SU had lost the likes of Jonny Flynn, Paul Harris, and Eric Devendorf from its Sweet 16 team, and pundits were left shaking their heads toward the remains left on the team.
But that Syracuse squad ended up winning the Big East regular season title, ascended to the No. 1 overall ranking at one point, and wound up with a No. 1 seed in the NCAA Tournament. The main culprit behind the sprint to all those wins? The seniors.
Fifth-year seniors Arinze Onuaku and Andy Rautins, along with junior transfer Wes Johnson, paved the way to the surprise success of the 2009-2010 season.
Come this season, Triche finds himself in a new role, one similar to that held by the Class of 2010. Gone, like 2009, are a slew of NBA-caliber players. Triche, along with fellow senior James Southerland, finally finds himself at the top of the food chain. While he’s been a constant starter and productive guard in his three years on the team, this is the year for him to really take over control.
“Brandon Triche has been a good player for three years and this year I expect him to be a great player,” SU head coach Jim Boeheim said at SU’s Media Day. “He’s really deferred a little bit to the guards that were here and I think he realizes that this is his year for him to step forward on the offensive and defensive end and I think he’ll do that.”
Scoop Jardine, Kris Joseph, Dion Waiters and Fab Melo have departed from last season’s Elite 8 team. That’s three starters and the No. 4 pick in the NBA Draft. Triche is one of the few remaining veterans returning.
Through the comings and going of players through the years, Triche has stayed. And produced. And he doesn’t expect that to change this year.
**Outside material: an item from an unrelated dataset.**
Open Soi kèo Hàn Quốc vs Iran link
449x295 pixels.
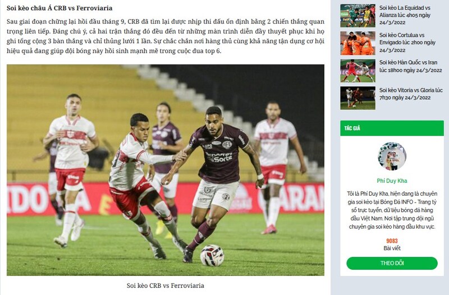click(x=411, y=66)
“Every year we lose good guys who are leaders,” Triche said at Media Day. “I think SU is one of the schools where guys stay three and four years, every year, so nothing changes. We got a lot of talent coming back. We have different leaders stepping up.”
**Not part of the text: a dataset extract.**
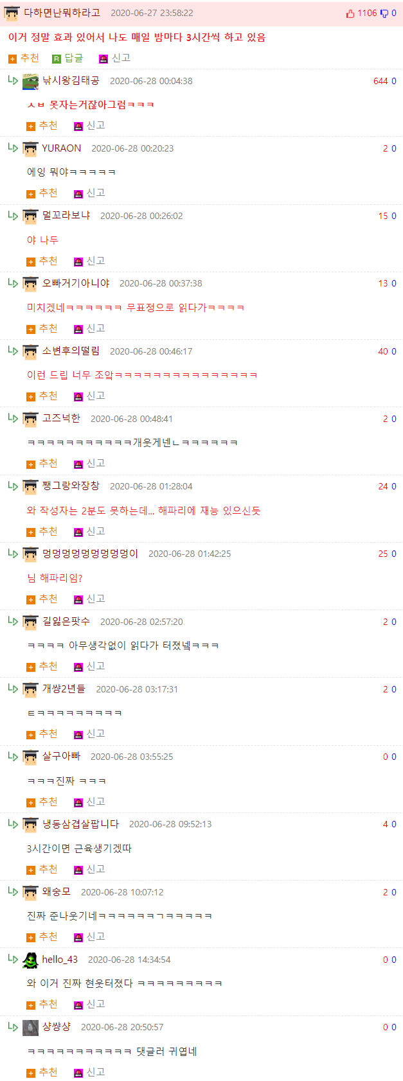Click username 길잃은팟수
403x1081 pixels.
click(66, 622)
Sophomore Michael-Carter Williams is expected to step up and command a larger role while sharing a backcourt with Triche.
But Triche’s experience will still be needed for a team that lost much of its core, and Carter-Williams acknowledges the senior’s importance to the team.
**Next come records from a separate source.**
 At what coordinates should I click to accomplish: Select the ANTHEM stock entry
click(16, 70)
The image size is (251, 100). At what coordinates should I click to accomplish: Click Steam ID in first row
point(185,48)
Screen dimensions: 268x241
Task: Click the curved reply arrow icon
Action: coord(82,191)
“I think he plays a big role on this team, especially to me too,” Carter-Williams said at Media Day. “He showed me a lot last year, he showed me a lot this year, and I think in certain game situations he’s going to show me a lot too, just to stay under composure [sic].
“He’s been through a lot here. He’s a senior, he’s more experienced than any of us, so he’s a big part of this team.”
Boeheim doesn’t think the team will be in as much trouble as one would think when a team loses so many players. He said the team is as advanced as any group he’s had at the current stage, but admitted that this team finds itself in a different situation than last year’s.
Last year, he said, the team was coming off a successful year and had nearly everybody back. Continued success was expected. But even with the loss of talented veterans this year, there is not much of a decrease in expectations.
“We’ve never had a team, that I can remember, lose this many guys who were such important parts of what we did,” Boeheim said. “And if we had a team that lost even close to what this team did, we certainly weren’t picked in the top 20 the next year. So it’s really a credit to the returning players that we have that people think pretty highly of them.”
While Triche says he’s been trying to be a great player his whole career, he does acknowledge that there are some aspects of the game that he hasn’t quite reached yet. That’s what this year is for.
“I haven’t really got to reach any of my goals yet, but this year is a year where it’s not too late,” Triche said. “So I’m definitely looking forward to trying to be (that) type of player I need to be to win. Any way I can help this team, that’s what I’m gonna do.”
Spoken like a true senior leader. Now let’s see if the wins follow.